The Opposition itself was divided between Labour and the new ‘Alliance’ of the Liberal and Social Democratic parties. Though we were not to know it at the time, Alliance support had peaked and it would never be able to recapture the heady atmosphere of late 1981 when it had led in the opinion polls and its supporters had claimed they had truly ‘broken the mould’ of British two-party politics. In fact, of course, the one thing you never get from parties which deliberately seek the middle way between left and right is new ideas and radical initiatives. We wer
e the mould-breakers, they the mould. The SDP and Liberals hankered after all the failed policies of the past — incomes policies, reflation by fiscal boosts to demand, shifting more power to a European bureaucracy and away from genuinely democratic national governments. The SDP’s instincts on defence were sound — as opposed to the Liberals, perpetually tempted by unilateralism — and they were contemptuous of Marxist dogma. But I always felt — and still do — that the leaders of the SDP would have done better to stay in the Labour Party and drive out the far Left. The risk was that by abandoning the Labour Party to its militant wing, while attracting support away from us, they might actually let into power the very people they were seeking to keep out.

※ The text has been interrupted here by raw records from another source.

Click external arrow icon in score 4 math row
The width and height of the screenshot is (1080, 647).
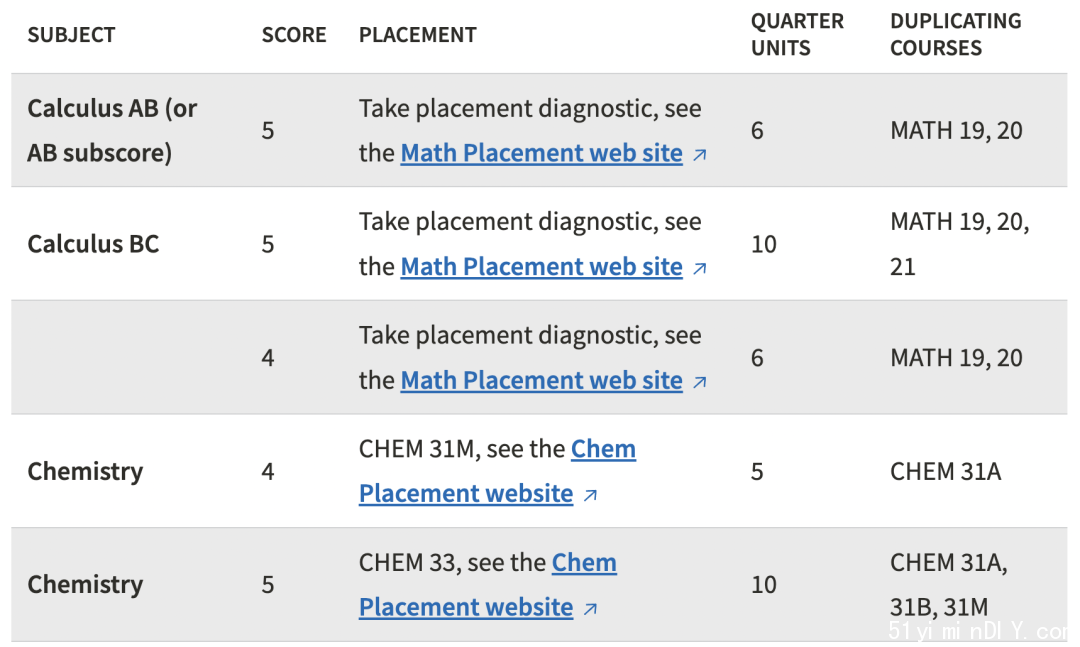click(x=699, y=382)
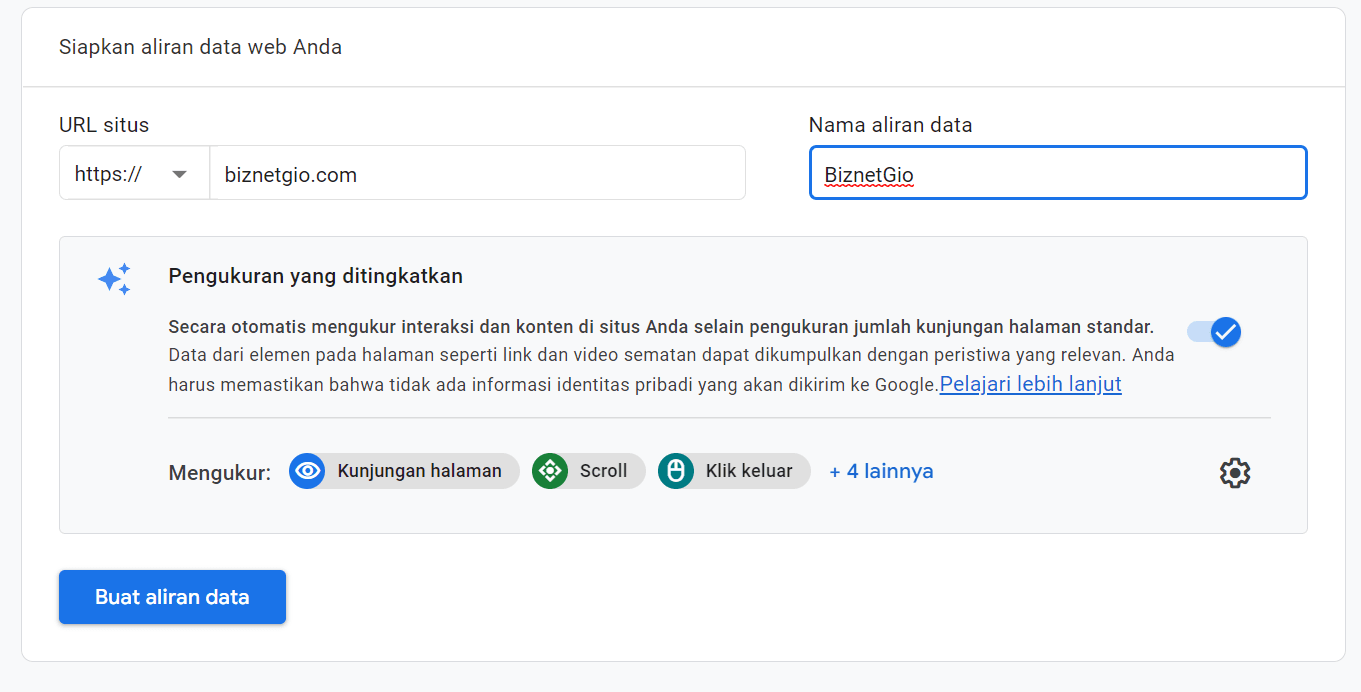
Task: Click the eye icon for Kunjungan halaman
Action: coord(308,471)
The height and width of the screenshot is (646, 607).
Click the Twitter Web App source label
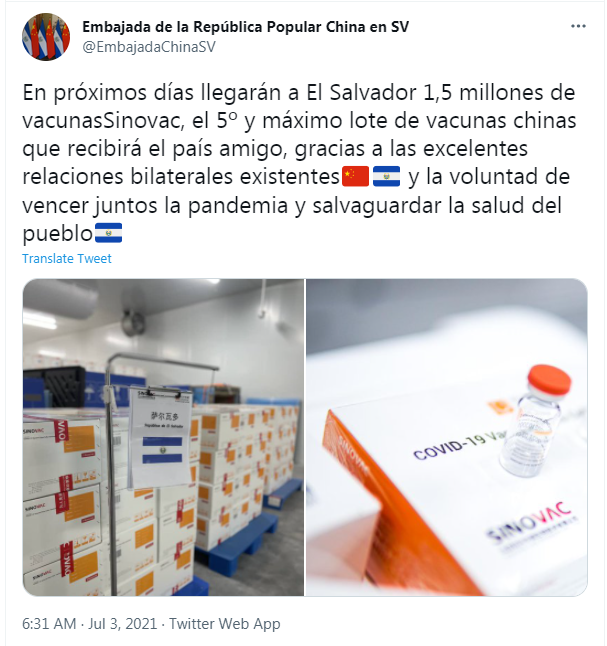(x=225, y=624)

As for Labour, the Party continued an apparently inexorable leftward shift. Michael Foot is a highly principled and cultivated man, invariably courteous in our dealings. If I did not think it would offend him, I would say he was a gentleman. In debate and on the platform he has a kind of genius. But the policies he espoused, including unilateral disarmament, withdrawal from the European Community, sweeping nationalization of industry and much greater powers for trade unions, were not only catastrophically unsuitable for Britain: they also constituted an umbrella beneath which sinister revolutionaries, intent on destroying the institutions of the state and the values of society, were able to shelter. The more the general public learned of Labour’s policies and personnel the less they liked them. I was not among those many Conservatives at the time who thought that Labour would be displaced by the Alliance. Socialism represents an enduring temptation: no one should underestimate Labour’s potential appeal. But there was no doubt that in the extreme form adopted under Michael Foot’s leadership it was easier to beat.